Pixel coordinate grounding data
• • •

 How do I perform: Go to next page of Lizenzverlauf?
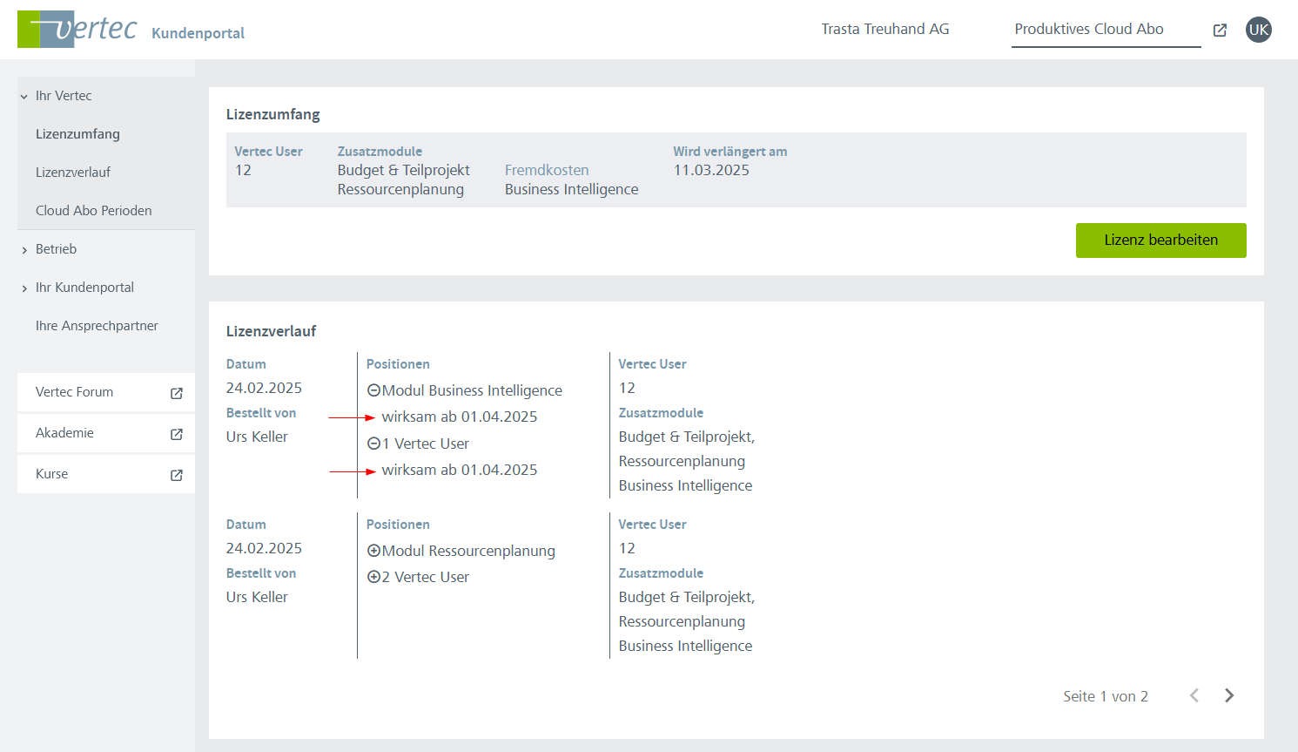[1228, 695]
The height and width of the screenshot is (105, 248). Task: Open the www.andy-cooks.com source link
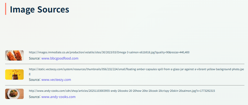click(58, 97)
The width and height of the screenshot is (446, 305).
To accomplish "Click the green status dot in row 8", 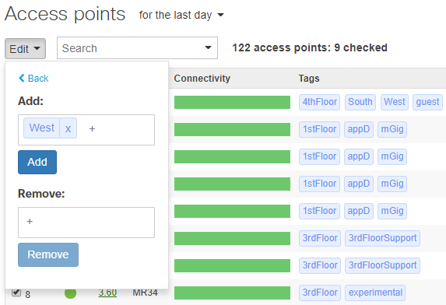I will [70, 293].
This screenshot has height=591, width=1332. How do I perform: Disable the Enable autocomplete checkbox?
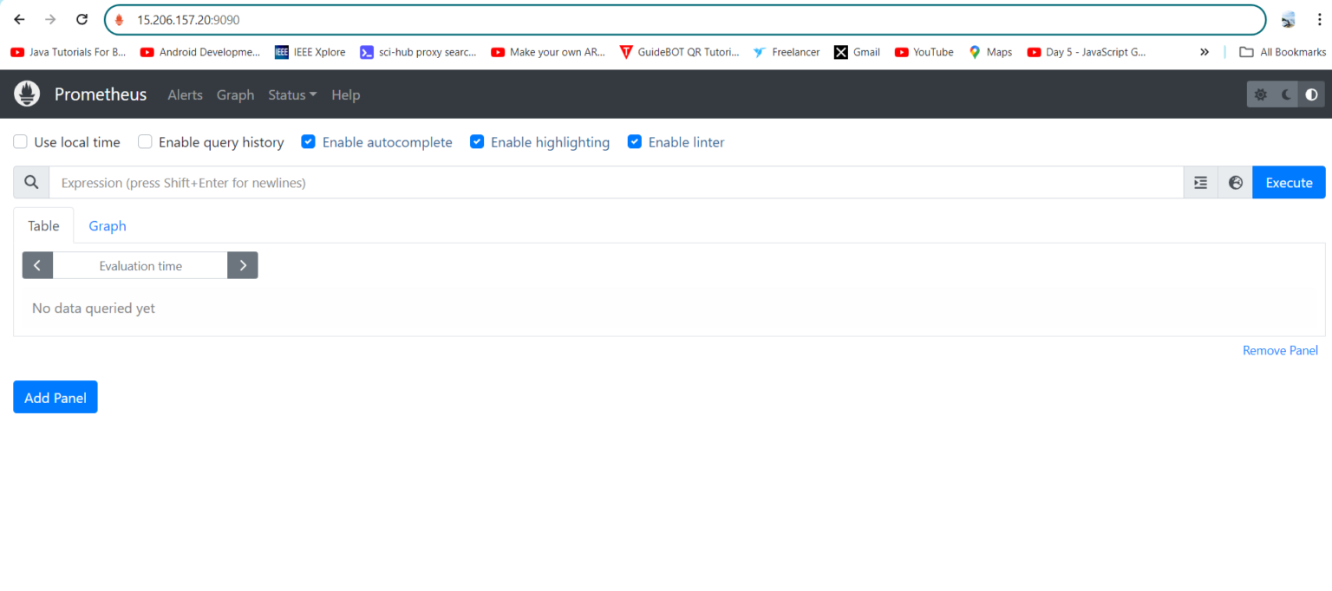[309, 141]
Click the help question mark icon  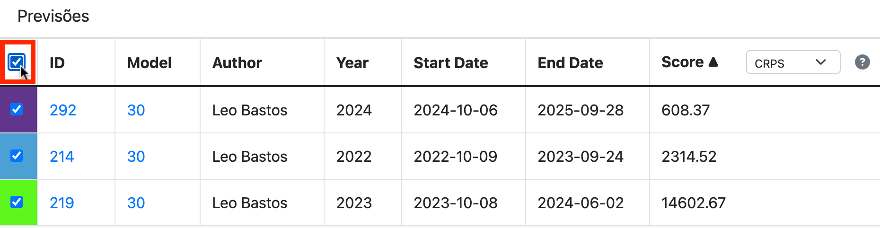coord(862,62)
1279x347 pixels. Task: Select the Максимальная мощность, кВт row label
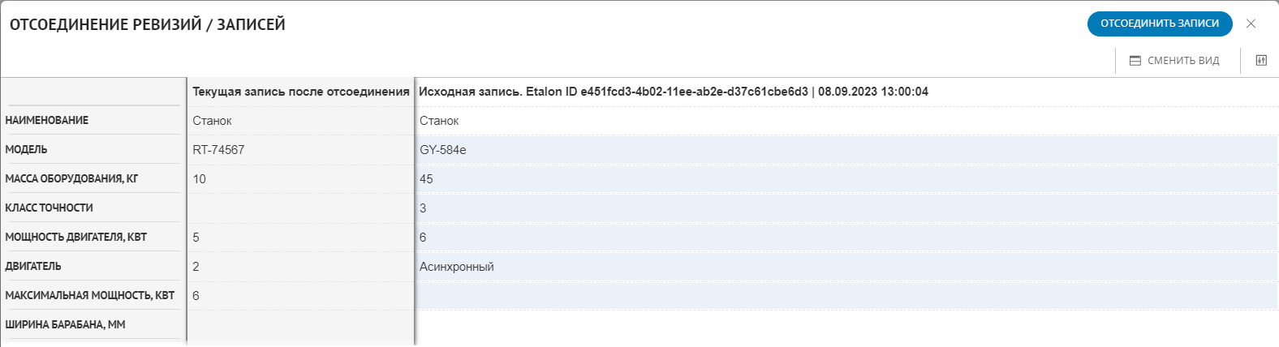tap(90, 295)
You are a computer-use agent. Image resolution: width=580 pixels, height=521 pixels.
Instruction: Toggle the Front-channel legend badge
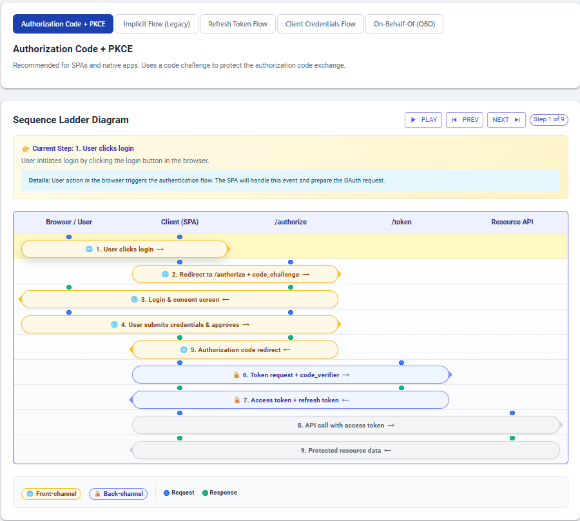(51, 493)
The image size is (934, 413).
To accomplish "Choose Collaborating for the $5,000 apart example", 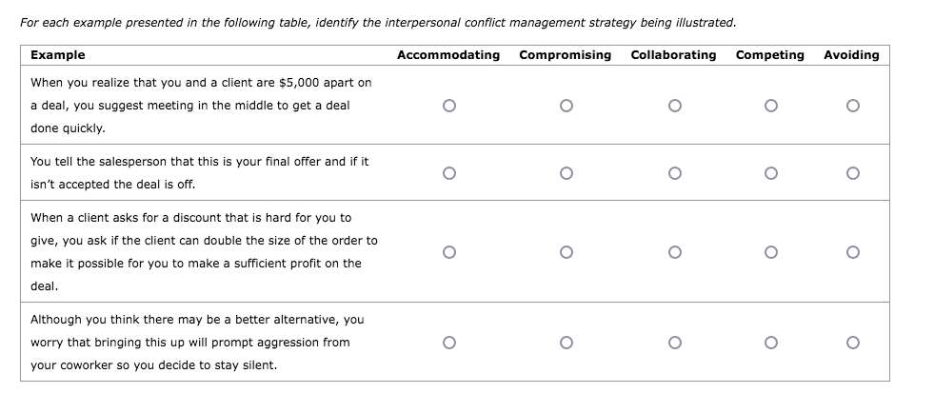I will pos(673,106).
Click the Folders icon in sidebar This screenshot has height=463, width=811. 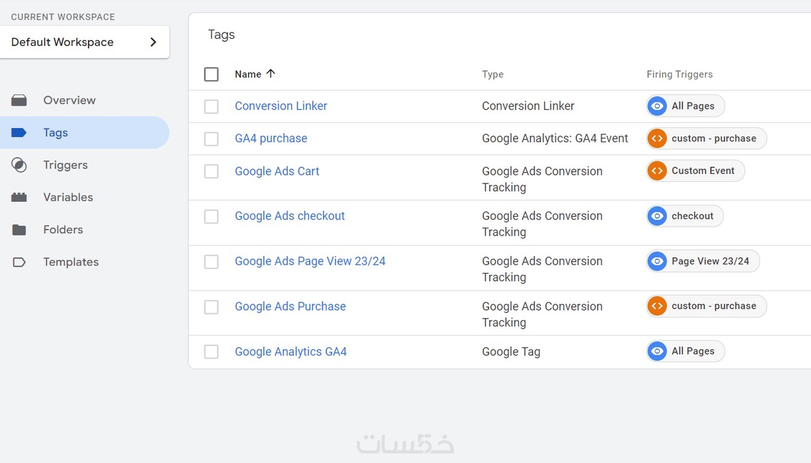point(19,230)
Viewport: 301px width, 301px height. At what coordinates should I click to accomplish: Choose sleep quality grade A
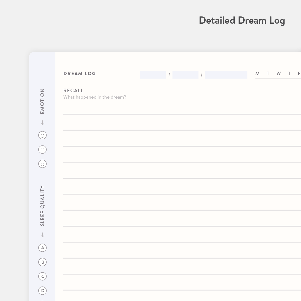42,248
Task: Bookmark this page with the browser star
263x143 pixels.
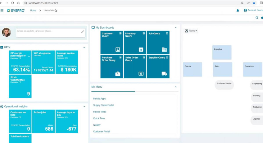Action: pos(254,3)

• • •

[YOUR ASSIGNMENT]
Excluding the pictures, retype the line containing "Task: Bookmark this" and all lines after it down to the end of the data above.

[TASK SOLUTION]
Task: Bookmark this page with the browser star
263x143 pixels.
Action: pos(254,3)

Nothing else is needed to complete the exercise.